Similar to Tinkerlab, Chicago-based Soundsington Media is also starting to build brand expansion into the DNA of its kids podcasts from the outset, according to its founder Nate DuFort. The company’s hit middle-grade podcast, REACH: A Space Podcast for Kids, is currently being developed for print and screen adaptations, with on-camera segment tests underway.
Literary agent Alex Slater is shopping the company’s first show, Unspookable, as a book, and Soundsington is entertaining a screen rights option. The company is also in talks to launch a subscription channel.
“We are only releasing episodes weekly at this point,” says DuFort. “The second we do more, that’s when having a channel would make the most sense for us. We are a small company with two shows and another three to four on the way this year. We are happy with our initial investment in these shows, but we have to look at sustainability.”
Boston-based company FableVision, on the other hand, is at the start of its audio-first content journey, recruiting kids industry vet Anne Richards in January 2022 to head up its new audiyo-yo podcast division.
Richards says she took the VP job in part because FableVision has a unique suite of assets for the space. Chiefly, as an animation/interactive service provider now operating an audio studio, it can adapt its own podcast IPs into TV series or video games and produce them in-house.
“Being an audio studio within a production studio that can do so many other things, brand extensions are at the foundation of how we think about the work,” she says. “We have a lot of capabilities here to get pretty far down the [expansion] road.”

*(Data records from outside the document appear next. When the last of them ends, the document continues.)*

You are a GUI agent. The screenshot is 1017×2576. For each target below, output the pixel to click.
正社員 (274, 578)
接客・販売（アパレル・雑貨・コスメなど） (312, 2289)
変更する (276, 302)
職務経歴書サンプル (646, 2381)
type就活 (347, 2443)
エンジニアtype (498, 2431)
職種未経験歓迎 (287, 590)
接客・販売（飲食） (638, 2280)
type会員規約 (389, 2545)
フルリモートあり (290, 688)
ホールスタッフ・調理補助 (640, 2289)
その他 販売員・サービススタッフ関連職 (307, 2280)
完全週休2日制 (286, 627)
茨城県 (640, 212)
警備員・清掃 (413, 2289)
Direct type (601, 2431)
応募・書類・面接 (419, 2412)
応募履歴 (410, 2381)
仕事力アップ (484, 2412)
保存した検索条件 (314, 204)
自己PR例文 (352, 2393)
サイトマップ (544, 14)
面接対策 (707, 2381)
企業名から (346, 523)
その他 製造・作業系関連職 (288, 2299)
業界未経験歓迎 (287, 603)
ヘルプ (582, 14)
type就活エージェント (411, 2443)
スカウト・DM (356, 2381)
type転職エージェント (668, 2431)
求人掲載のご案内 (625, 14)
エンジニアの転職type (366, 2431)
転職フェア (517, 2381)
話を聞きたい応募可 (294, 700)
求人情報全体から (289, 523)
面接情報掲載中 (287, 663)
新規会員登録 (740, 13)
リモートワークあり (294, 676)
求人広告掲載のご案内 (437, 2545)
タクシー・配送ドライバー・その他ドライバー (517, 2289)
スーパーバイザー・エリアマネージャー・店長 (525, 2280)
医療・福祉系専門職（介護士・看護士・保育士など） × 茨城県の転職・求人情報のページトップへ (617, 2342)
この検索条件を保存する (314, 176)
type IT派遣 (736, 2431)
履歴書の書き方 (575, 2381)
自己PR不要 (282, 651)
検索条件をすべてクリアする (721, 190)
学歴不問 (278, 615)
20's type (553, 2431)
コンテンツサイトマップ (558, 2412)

Audiyo-yo is currently focused on its first kids podcast, Cummerbund (pictured), working to turn out a great audio show before taking it into animation, a cast album, publishing and other extensions. “We feel it has the legs to travel to other mediums, but we want to be respectful to the podcast medium first,” says Richards.
She adds that the company is content to let others test out the subscription waters before jumping in. “The good news is that by the time we are ready to do that, there will be a lot more information on the market about how those channels are working,” she says. “For us, reaching audiences through all the different podcast platforms is the first step.”